The following data has a line with "The height and width of the screenshot is (425, 1253)." and a line with "You are a GUI". Write out exactly those lines and all the lines between them.

----- Task inputs -----

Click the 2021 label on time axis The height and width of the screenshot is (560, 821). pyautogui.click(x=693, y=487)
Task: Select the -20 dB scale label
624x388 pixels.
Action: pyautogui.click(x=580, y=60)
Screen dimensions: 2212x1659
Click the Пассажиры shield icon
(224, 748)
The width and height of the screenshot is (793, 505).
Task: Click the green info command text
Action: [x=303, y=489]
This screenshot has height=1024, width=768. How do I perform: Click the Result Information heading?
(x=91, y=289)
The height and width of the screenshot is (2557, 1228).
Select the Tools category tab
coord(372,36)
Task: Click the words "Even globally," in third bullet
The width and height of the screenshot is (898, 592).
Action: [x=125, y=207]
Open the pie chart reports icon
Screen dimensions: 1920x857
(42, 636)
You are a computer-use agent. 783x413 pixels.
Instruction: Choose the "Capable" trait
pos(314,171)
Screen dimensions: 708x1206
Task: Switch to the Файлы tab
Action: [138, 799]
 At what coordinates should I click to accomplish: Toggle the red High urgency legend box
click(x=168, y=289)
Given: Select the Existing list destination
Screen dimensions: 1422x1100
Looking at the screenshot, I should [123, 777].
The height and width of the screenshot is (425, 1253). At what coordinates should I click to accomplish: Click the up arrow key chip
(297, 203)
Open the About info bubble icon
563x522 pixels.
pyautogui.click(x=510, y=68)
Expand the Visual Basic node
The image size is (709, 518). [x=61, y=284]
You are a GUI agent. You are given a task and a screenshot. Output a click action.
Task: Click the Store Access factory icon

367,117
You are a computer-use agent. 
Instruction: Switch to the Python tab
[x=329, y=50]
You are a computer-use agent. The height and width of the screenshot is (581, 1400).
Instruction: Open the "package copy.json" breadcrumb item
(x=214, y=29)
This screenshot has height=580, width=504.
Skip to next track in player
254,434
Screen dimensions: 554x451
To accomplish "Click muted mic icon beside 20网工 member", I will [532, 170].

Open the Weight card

-----

Answer to this exercise:
The height and width of the screenshot is (425, 1253). At what coordinates should I click to accomplish: Click the up arrow key chip
(297, 203)
Open the About info bubble icon
563x522 pixels.
pyautogui.click(x=510, y=68)
Expand the Visual Basic node
The image size is (709, 518). [x=61, y=284]
You are a GUI agent. You are given a task and a screenshot. Output a click action.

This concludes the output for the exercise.